La ripartizione dei proventi da diritti tv della Lega Serie A viene effettuata sulla base di criteri precisi, che prevedono una distribuzione delle risorse provenienti dalla commercializzazione delle partite nelle seguenti percentuali: 50% in parti uguali tra tutti i club; 28% in base ai risultati sportivi (11,2% legato alla classifica dell’ultimo campionato, 2,8% legato ai punti nell’ultimo campionato, 9,33% legato agli ultimi 5 campionati precedenti all’ultimo e 4,67% legato ai risultati storici); 22% in base al radicamento sociale (di cui l’1,1% legato al minutaggio dei giovani calciatori, il 12,54% legato agli spettatori allo stadio e l’8,36% legato all’audience tv).

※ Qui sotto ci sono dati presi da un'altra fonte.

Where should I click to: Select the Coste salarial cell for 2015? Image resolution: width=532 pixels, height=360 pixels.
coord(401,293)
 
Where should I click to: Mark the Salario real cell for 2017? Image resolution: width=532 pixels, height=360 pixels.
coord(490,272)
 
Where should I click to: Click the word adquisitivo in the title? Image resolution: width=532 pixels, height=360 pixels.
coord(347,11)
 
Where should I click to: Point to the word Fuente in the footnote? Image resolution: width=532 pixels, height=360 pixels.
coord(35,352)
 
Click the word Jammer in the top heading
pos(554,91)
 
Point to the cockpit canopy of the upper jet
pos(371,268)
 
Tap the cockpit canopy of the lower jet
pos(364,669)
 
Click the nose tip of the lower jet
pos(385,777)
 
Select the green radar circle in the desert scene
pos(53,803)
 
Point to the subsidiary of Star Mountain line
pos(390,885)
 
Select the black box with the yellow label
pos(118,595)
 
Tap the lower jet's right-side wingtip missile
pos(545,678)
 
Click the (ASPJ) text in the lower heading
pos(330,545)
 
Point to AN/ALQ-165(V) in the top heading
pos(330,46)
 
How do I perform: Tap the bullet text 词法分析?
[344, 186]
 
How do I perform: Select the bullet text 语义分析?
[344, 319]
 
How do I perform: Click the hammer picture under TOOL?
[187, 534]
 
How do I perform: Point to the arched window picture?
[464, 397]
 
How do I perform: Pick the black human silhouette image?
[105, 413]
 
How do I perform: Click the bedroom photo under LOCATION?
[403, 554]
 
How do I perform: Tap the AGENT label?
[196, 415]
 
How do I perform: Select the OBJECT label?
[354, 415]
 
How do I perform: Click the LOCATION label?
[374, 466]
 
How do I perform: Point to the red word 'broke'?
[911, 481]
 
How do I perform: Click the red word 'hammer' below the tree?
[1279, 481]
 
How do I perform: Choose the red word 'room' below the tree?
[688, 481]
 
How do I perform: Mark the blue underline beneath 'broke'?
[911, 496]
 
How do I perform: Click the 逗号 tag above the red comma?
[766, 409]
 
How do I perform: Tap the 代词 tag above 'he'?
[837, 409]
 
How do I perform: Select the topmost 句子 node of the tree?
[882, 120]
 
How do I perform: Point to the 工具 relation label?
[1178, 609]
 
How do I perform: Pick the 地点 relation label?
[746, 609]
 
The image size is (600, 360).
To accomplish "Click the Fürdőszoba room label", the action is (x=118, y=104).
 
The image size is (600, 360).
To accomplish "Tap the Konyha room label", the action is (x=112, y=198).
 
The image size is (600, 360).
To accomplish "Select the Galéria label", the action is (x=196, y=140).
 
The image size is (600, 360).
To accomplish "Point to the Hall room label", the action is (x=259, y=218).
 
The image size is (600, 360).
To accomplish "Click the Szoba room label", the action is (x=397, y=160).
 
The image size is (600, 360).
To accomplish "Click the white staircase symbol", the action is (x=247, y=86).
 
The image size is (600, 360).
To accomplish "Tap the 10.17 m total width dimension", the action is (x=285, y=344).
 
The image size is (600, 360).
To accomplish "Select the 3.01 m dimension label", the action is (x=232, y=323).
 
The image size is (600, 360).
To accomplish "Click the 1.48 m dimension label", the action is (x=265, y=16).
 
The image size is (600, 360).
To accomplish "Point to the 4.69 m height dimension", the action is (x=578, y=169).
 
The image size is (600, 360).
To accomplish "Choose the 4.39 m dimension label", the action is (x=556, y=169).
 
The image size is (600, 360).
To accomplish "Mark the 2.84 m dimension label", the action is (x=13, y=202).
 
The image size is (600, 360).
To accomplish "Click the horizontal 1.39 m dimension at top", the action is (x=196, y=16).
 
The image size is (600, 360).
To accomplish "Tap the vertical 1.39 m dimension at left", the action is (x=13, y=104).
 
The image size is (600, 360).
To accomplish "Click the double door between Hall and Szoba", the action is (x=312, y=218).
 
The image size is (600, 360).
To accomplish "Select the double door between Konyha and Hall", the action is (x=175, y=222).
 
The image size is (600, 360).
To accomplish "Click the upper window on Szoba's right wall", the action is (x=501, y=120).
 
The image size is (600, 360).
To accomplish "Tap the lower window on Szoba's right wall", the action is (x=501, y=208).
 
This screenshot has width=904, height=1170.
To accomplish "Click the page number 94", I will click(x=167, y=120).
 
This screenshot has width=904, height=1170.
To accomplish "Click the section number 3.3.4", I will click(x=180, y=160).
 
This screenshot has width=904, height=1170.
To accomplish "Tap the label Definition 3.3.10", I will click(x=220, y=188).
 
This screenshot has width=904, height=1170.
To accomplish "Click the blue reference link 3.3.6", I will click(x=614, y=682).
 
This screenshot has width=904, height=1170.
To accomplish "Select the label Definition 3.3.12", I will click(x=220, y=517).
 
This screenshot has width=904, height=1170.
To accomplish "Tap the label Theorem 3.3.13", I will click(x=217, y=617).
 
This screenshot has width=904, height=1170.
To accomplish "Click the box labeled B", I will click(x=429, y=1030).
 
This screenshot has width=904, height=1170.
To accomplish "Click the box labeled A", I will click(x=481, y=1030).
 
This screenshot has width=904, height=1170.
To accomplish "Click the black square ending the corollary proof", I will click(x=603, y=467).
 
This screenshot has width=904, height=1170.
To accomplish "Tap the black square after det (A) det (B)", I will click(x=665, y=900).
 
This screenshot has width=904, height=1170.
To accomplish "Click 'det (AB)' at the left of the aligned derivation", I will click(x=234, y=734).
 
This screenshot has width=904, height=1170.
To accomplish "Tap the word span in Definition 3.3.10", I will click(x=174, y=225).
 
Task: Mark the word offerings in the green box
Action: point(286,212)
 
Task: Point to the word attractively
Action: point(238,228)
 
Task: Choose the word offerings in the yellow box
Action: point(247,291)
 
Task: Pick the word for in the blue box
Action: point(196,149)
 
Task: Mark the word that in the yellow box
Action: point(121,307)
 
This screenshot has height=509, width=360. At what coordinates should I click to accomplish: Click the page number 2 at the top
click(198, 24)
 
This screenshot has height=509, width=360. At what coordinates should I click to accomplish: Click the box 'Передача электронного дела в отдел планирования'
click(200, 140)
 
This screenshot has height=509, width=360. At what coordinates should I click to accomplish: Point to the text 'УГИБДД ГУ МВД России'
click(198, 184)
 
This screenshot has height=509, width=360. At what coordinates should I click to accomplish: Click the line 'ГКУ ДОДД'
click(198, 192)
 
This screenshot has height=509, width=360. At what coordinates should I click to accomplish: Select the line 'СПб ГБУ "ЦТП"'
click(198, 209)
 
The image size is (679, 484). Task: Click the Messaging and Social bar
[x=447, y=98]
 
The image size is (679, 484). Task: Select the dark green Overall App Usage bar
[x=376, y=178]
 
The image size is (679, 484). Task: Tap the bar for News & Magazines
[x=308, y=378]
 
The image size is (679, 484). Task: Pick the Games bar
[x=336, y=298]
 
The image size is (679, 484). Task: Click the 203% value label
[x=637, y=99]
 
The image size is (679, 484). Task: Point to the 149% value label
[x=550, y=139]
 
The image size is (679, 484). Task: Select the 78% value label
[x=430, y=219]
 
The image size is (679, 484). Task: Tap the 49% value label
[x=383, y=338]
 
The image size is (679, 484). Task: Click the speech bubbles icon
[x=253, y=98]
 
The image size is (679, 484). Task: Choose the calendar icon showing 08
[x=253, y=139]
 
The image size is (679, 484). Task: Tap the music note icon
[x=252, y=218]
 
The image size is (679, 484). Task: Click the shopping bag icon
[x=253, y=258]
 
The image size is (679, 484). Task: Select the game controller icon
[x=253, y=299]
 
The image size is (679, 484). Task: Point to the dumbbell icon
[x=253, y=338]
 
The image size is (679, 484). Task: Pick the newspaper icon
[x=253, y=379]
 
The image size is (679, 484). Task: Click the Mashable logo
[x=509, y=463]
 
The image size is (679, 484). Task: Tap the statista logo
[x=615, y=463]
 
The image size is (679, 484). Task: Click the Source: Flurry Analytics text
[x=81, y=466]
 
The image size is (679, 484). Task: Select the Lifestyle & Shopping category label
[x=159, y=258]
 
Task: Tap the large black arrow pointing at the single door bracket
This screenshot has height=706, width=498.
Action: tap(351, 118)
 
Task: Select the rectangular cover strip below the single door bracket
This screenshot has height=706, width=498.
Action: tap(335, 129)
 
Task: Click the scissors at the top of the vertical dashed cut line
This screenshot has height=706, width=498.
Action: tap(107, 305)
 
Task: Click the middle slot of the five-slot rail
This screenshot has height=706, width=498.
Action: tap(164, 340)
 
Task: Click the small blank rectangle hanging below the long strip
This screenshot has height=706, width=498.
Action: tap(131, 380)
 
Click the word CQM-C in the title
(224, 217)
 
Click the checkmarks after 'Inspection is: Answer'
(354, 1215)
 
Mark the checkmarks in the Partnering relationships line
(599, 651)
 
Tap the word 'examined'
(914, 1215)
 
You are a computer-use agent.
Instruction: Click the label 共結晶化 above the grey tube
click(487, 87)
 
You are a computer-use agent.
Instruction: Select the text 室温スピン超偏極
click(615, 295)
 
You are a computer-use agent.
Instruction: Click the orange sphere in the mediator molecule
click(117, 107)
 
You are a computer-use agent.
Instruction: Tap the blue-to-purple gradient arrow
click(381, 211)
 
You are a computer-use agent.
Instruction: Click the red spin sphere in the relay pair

In base a questi criteri il Parma si trova al terzultimo posto per incassi provenienti dai diritti televisivi: sono 29.84 milioni i proventi entrati nelle casse del club crociato, che viene seguito in classifica solo da Cremonese e Pisa. Al contrario, la vetta della classifica vede le squadre incassare cifre molto più alte: quasi 82 milioni per l’Inter, più di 71 il Milan e 67 il Napoli. Il rapporto tra gli incassi delle prime cinque e delle ultime cinque è molto sproporzionato: come evidenzia Calcio e Finanza, si tratta di 3,3:1, mentre in Premier League questo dato si attesta sui 1,6:1, una differenza sostanziale che livella il gap tra le ultime del campionato e le squadre di testa.